Because of that, "my gift is my song, and [Adam] this one's for you."

  1. I love that he pursued me the way he did. He couldn't remember my name, but he always came to say hi to me, and he asked me out for my birthday. He was thoughtful, sweet, respectful, chivalrous and transparent. We both had baggage, and we unpacked it together. We got to know each other on the phone separated by an ocean, and looking back, our relationship was perfectly ordained by God.
  2. I told him this earlier this week, before this challenge - I love his sense of humor. He can always make me laugh, and I genuinely think that he is funny. We have inside jokes that are so inside, I don't think we could explain most of them to anybody.
  3. I love holding his hand and kissing him. I love when he puts his arm around me. I love when he rubs my head while we watch TV. I love that when he hugs me and Charlotte sees us, she gets mad that she's not involved in our hug. :)
  4. I love that he's a homebody, like me. When it comes down to it, we both like being at home. We're not world travelers, we're not adventure seekers. We love being at home doing nothing with each other. And I love that about us.
  5. I love that he is learning to take the lead. We did not enter into marriage with any idea of biblical roles: biblical womanhood, biblical manhood, biblical parenting, biblical family-ness, nothing, so coming into our roles has been a challenge. Sadly, this is often the case in our society. But, seeing him grow in his leadership role is encouraging, and spurns me on to grow in my homekeeping, helping, caring, soothing role. He falters sometimes, as we all do, but God's sanctification and conviction in his life is evident and encouraging.

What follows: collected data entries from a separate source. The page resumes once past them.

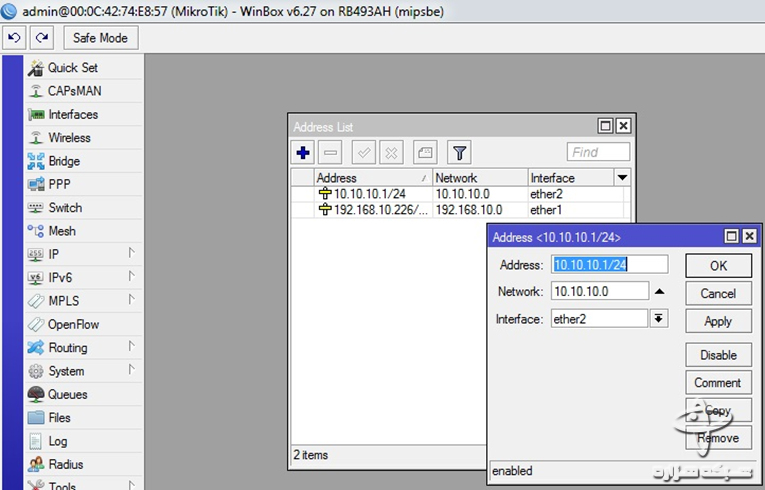This screenshot has height=490, width=765.
Task: Expand the IP submenu
Action: click(x=54, y=254)
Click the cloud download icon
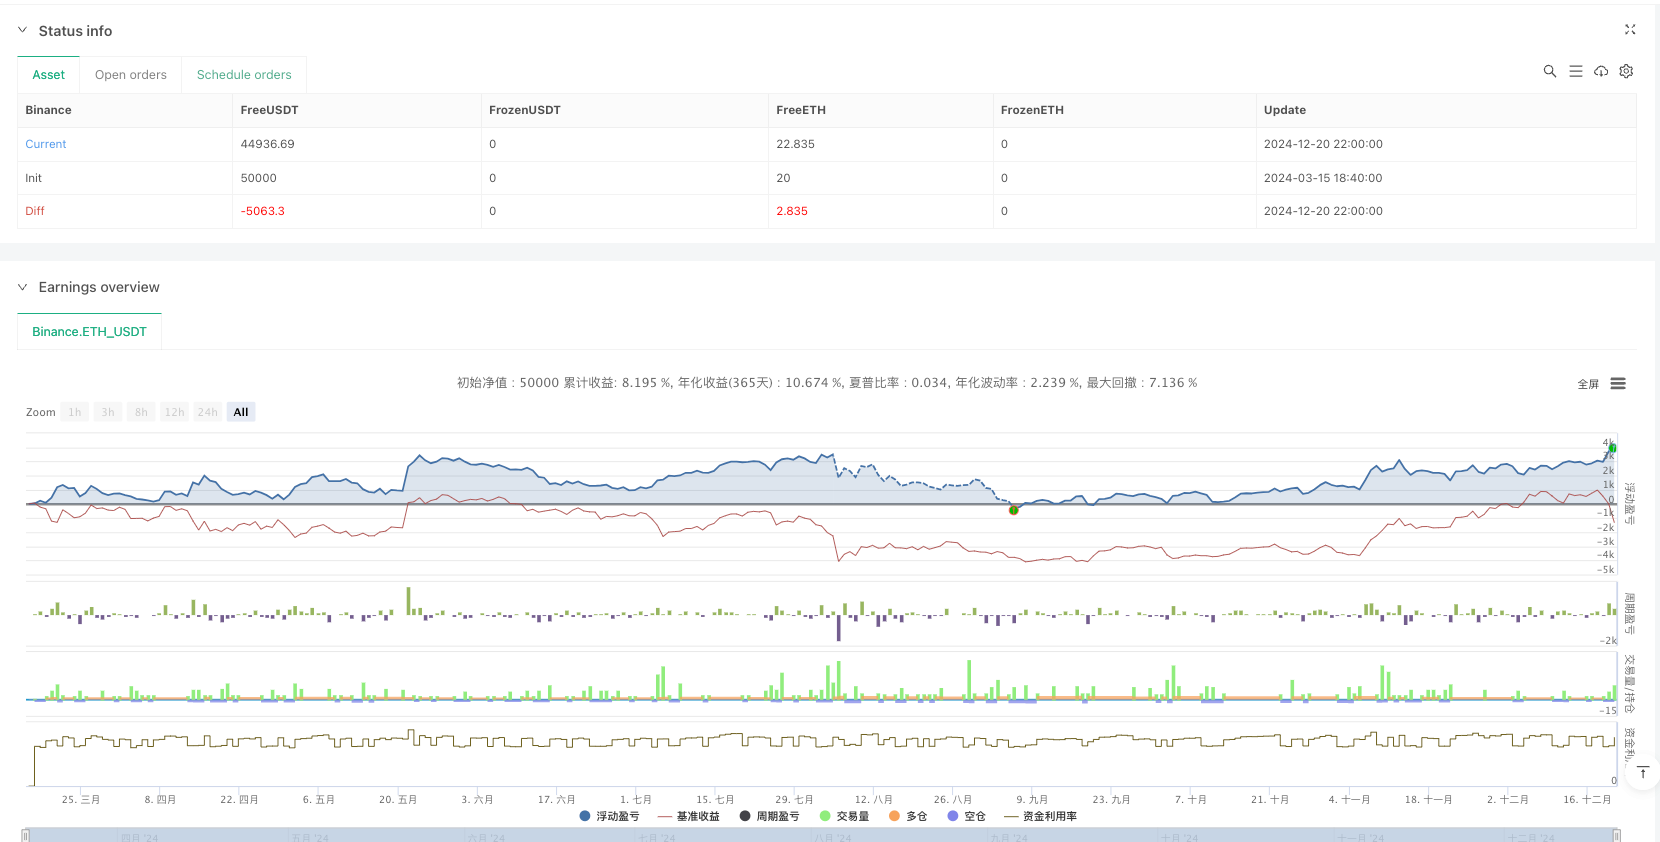The image size is (1660, 842). click(x=1601, y=71)
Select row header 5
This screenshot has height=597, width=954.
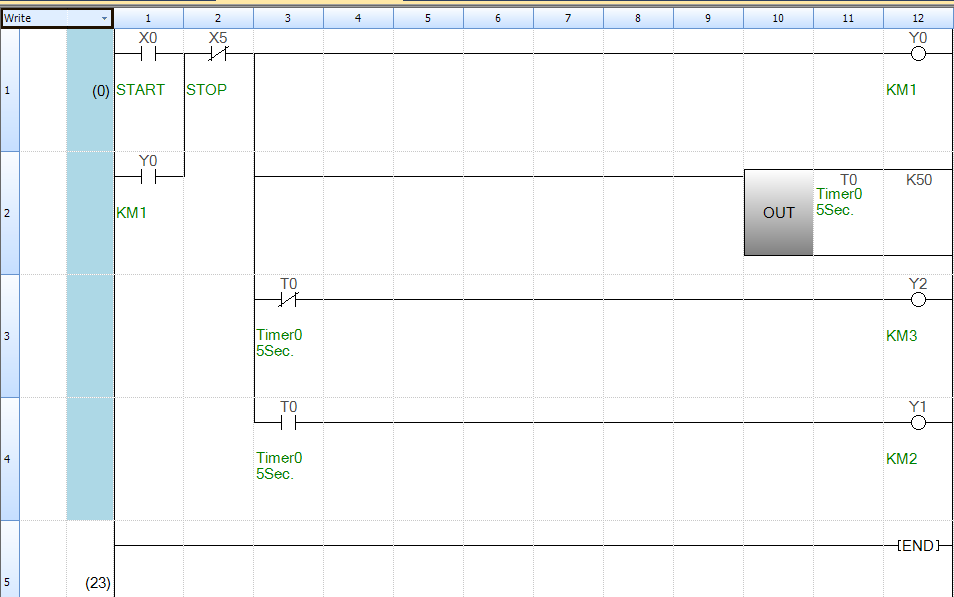click(x=10, y=559)
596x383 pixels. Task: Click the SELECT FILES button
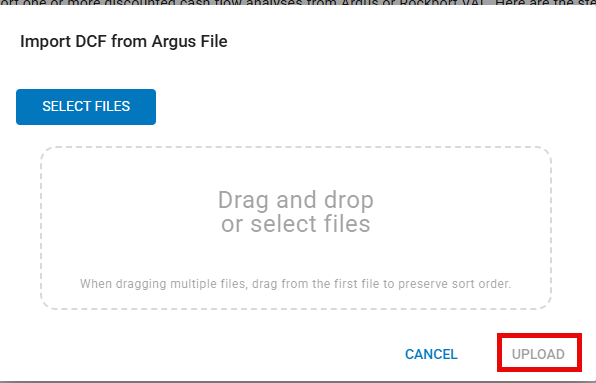(86, 107)
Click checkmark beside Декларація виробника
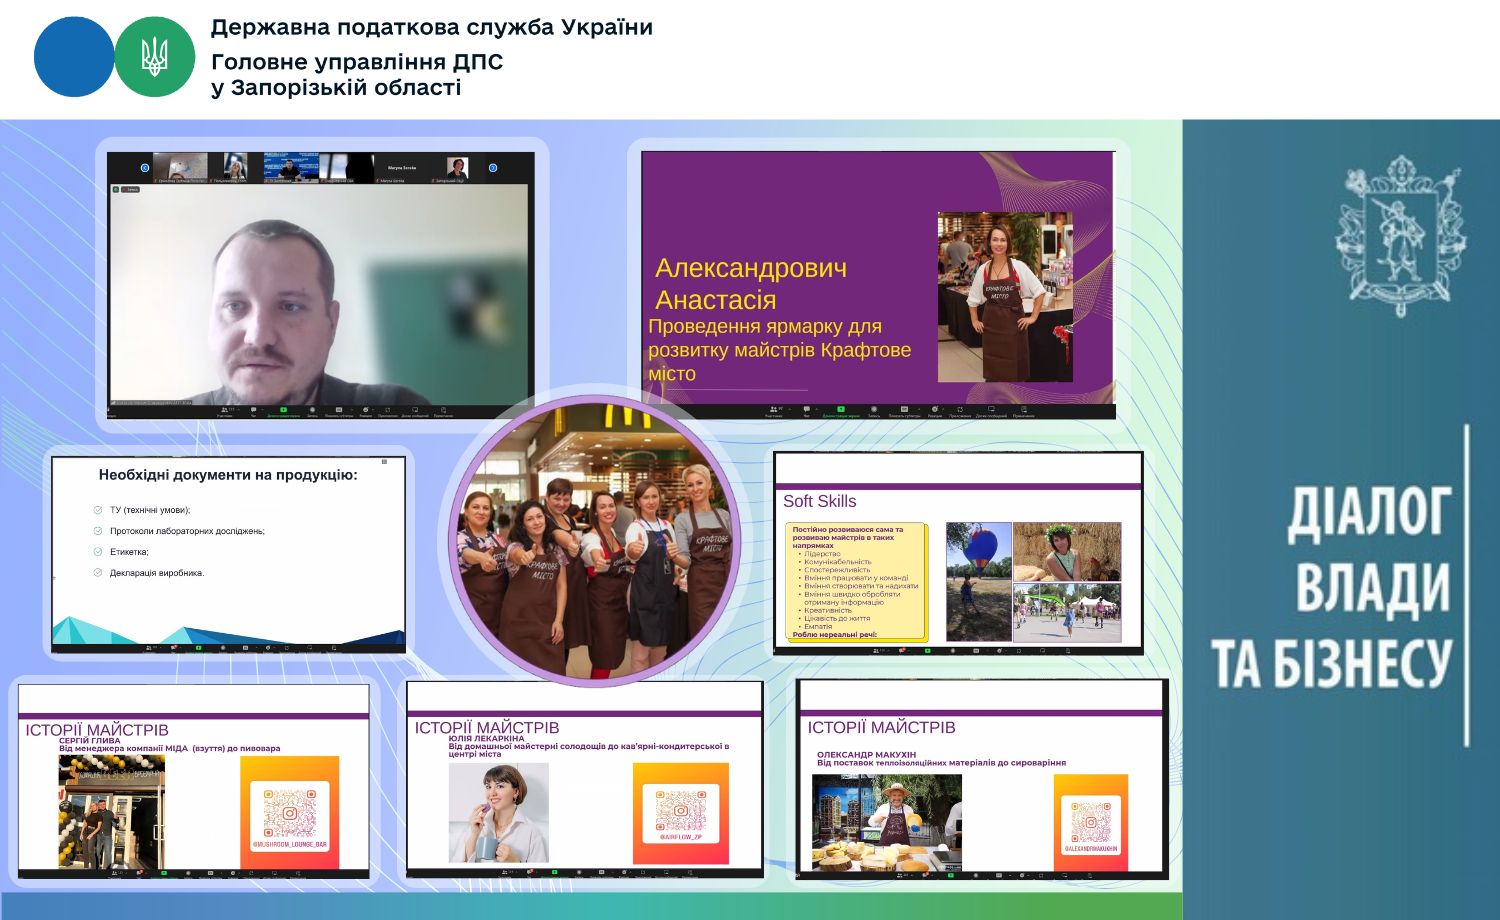 (98, 573)
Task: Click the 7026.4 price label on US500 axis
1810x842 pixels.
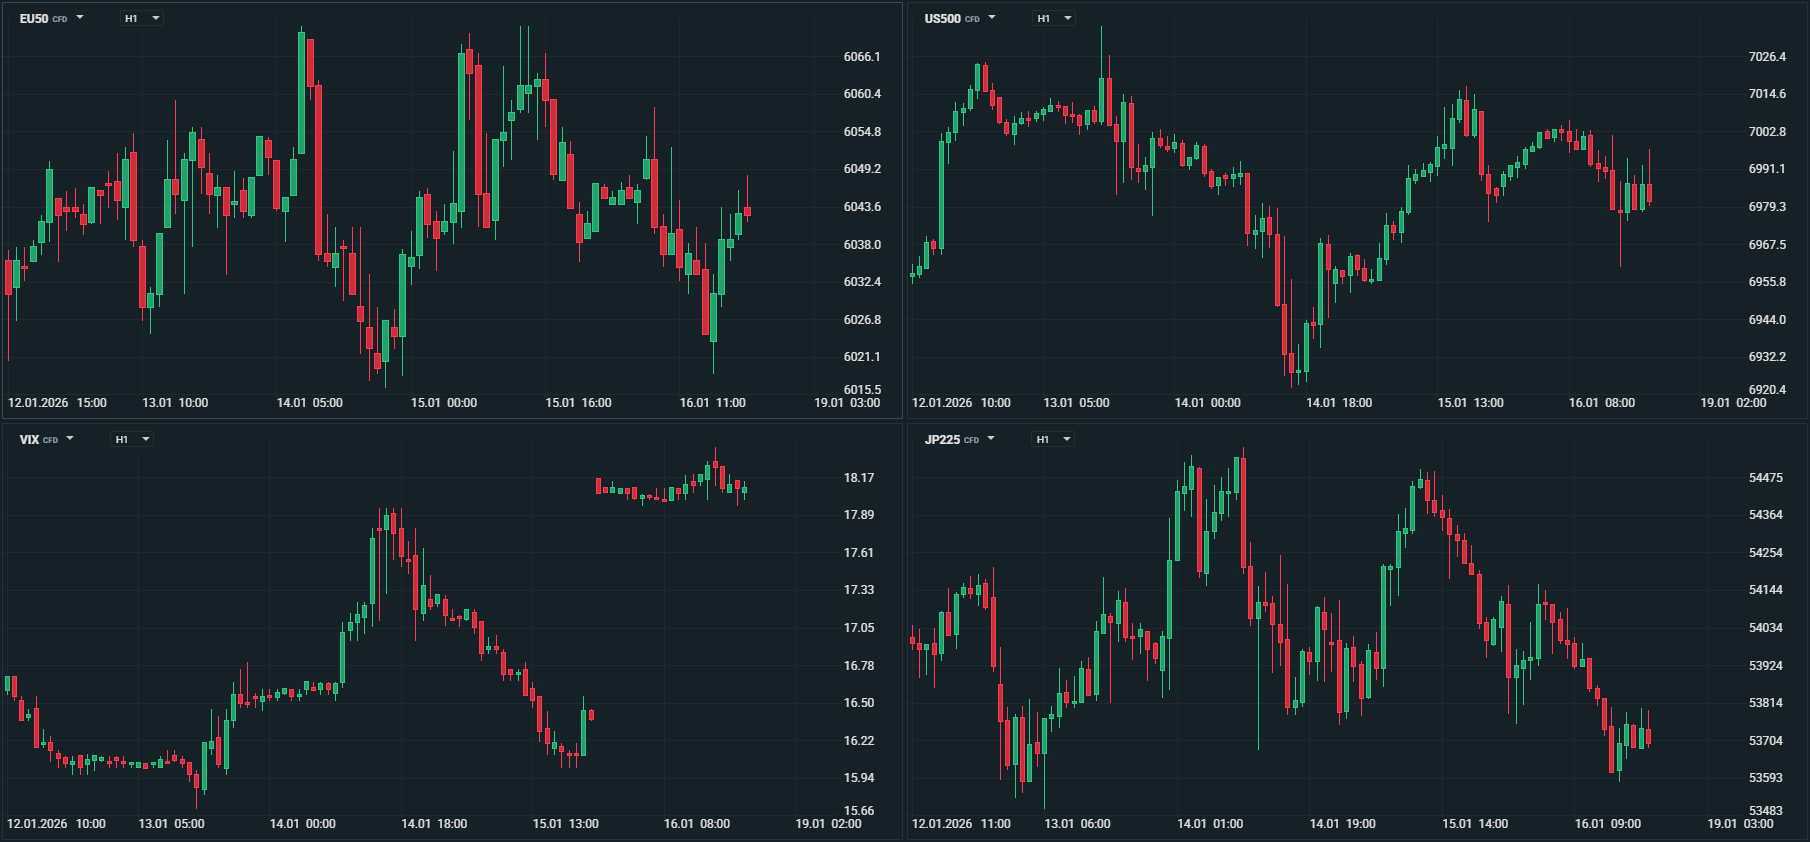Action: tap(1767, 57)
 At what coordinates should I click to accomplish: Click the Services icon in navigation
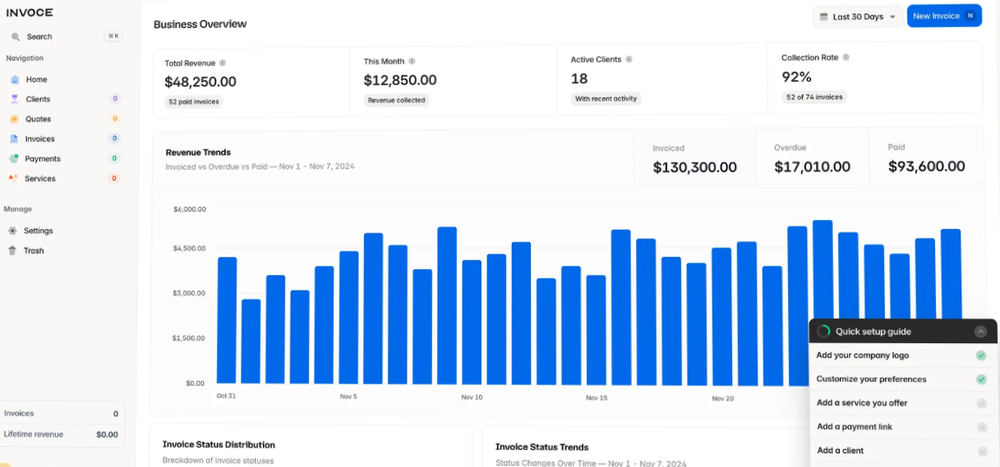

  6. I love that I am still the only one for him. His heart has never wandered, never for a second, and whenever he is in a compromising position, he chatters nervously about me. He never wishes that I would be any different than I am, physically, or any other way. Cliche or not, he loves me just the way I am, and there is great comfort and security in that.
  7. I love that he dragged me out of bed this morning. Not at the time, but I love that he can be bossy, firm or blunt when he needs to be. I need that sometimes (don't we all?), and he provides by irritating me at the time for my own good later on.
  8. I love the man he is becoming. When we got married (as I said earlier), we had no idea what we were getting into. We were just blithely skipping into marriage, and though divorce was never an option for us, we really had no eye on the future of the committment that we were making. I think that's partly natural, like becoming a parent for the first time: there's no real way to know what you're getting into until you're in it. But our marriage could have been a disaster after a couple years, and instead God's grace was sufficient to build it up for His glory. Praise Him for that.
  9. I love how he is as a dad. Of course he was going to be a great dad - he teaches elementary school and is really just a big kid himself. But I'll admit that when he told me that Charlotte was a girl after she had been born, I asked him if that was okay with him. :) He is a great dad for a girl to have: he roughhouses with her, but not too hard, he reads her the Bible every night before bed, and he spanks her with purpose and not with anger when she's disobedient. He's a really great dad, and he will be such a blessing to our child(ren).
  10. Last, but not least, he likes to do what I like to do. We like the same movies and shows, we play family video games together, we both think that cable TV is a total waste. There's a line in the movie High Fidelity that "it's about what you like, not what you are like" and with us, we're on the same page. Honestly, for most of our relationship, we have been on the same page, about big and small things alike, and that is a true testament to God's grace in all things, big and small. Soli Deo Gloria.